Term Loan

A term loan is a business loan with a fixed amount, fixed APR (or floating tied to prime), fixed repayment schedule over a defined term — typically 1-10 years for working capital, up to 25 years for SBA real estate. Repayment via fully-amortizing monthly payments.

Term loans are the most familiar form of business debt — fixed amount, fixed term, predictable payments. The closest parallel to a personal installment loan or mortgage. APR is typically 8-15% for bank-tier prime credit, 12-30% for online/fintech, with SBA 7(a) offering the lowest rates (prime + 2.25-4.75%) at 10-25 year terms. Term loan vs revolving line of credit: term loans are best for one-time use-of-funds (equipment purchase, acquisition, real estate, large inventory buy). LOCs are best for ongoing/cyclical working-capital needs where you draw and repay multiple times. Term loan vs MCA: term loans have lower APR + longer terms but slower funding (2-6 weeks vs 1-3 days for MCA) + tighter credit requirements. Most small businesses with the time to qualify will save significantly with a term loan over an MCA at equivalent dollar amount.
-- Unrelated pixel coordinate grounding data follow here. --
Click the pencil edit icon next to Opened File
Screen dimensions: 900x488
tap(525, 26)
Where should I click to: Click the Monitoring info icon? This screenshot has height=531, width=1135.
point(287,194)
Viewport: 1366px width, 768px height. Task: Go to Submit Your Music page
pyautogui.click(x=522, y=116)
Common term-loan sources for SMB: SBA 7(a), bank business loans (Chase, Wells Fargo, BofA), online lenders (Bluevine, Funding Circle, Credibly), credit unions for member banking. The SBA's 7(a) loan program page (https://www.sba.gov/funding-programs/loans/7a-loans) documents maximum loan terms and allowable uses. The Federal Reserve's Senior Loan Officer Opinion Survey (https://www.federalreserve.gov/releases/sloos/) tracks term-loan credit standards across commercial banks quarterly, providing insight into current lending conditions for small businesses.

Frequently asked questions

What's the typical APR on a small business term loan?
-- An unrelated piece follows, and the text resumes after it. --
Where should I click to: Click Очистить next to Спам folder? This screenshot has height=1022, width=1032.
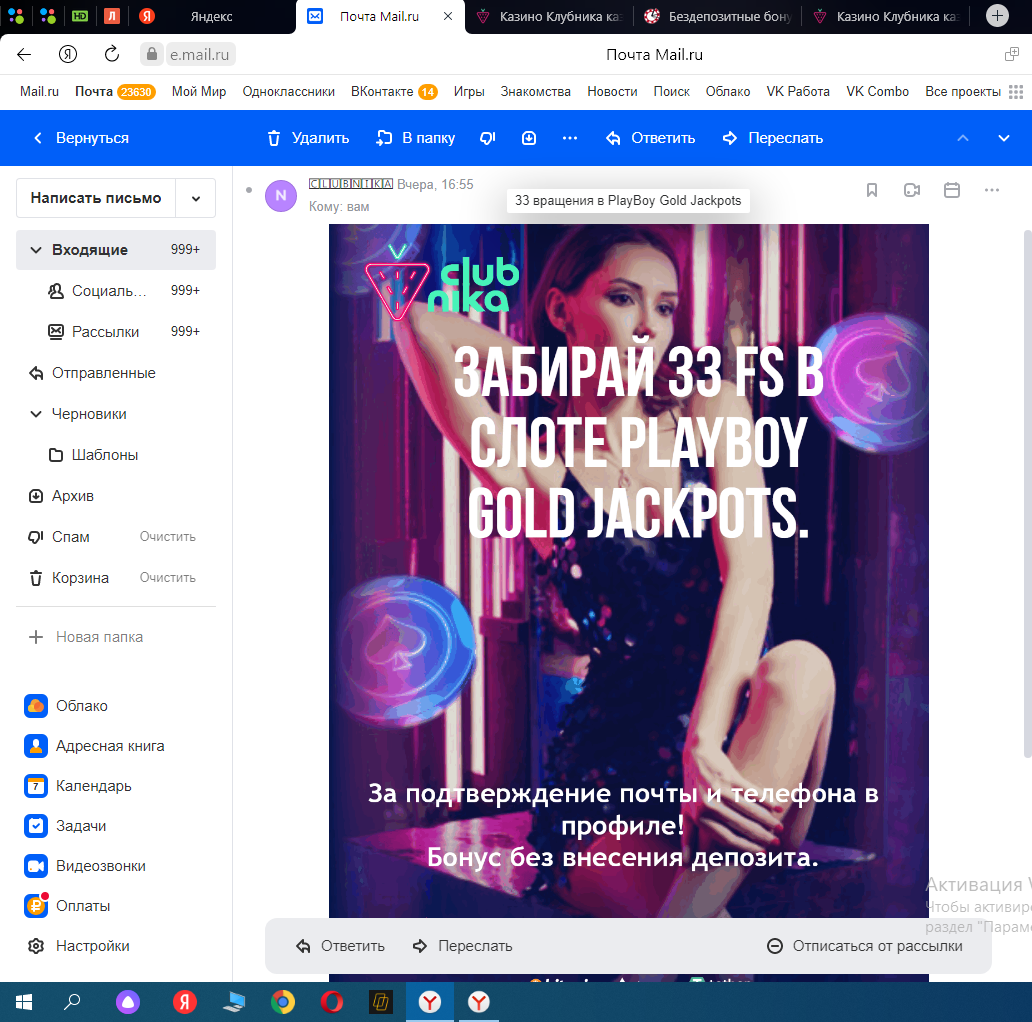point(167,537)
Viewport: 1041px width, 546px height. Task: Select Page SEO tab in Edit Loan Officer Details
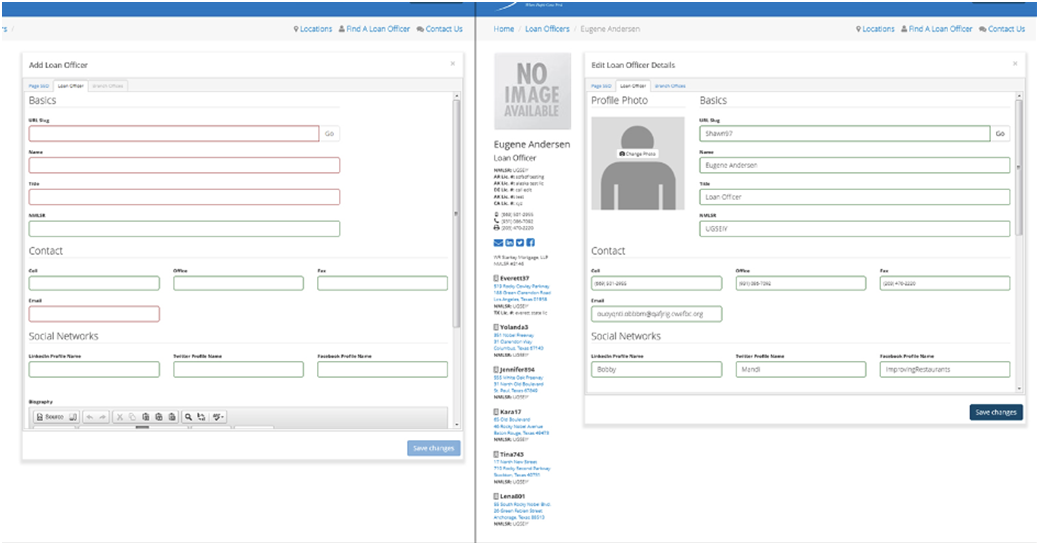tap(600, 87)
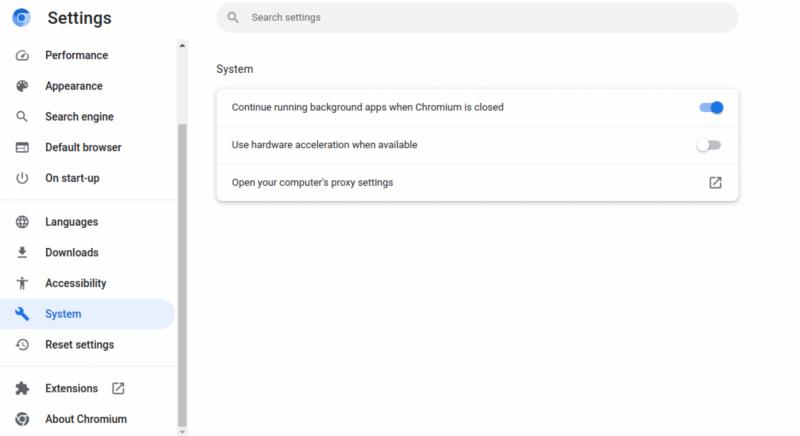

Bank-tier prime credit (680+ FICO, 2+ years in business, demonstrated cash flow): 8-15% APR for 3-7 year terms. Online/fintech tier: 12-30% APR for similar terms. SBA 7(a): prime + 2.25-4.75% (so currently ~9-12%), 10-25 year terms.

Should I get a term loan or a line of credit?

Term loan for one-time use of funds with a defined need (buying equipment, acquiring a business, large inventory purchase). LOC for ongoing access to capital — cyclical working capital, seasonal cash flow, opportunity-based financing. Many businesses use both.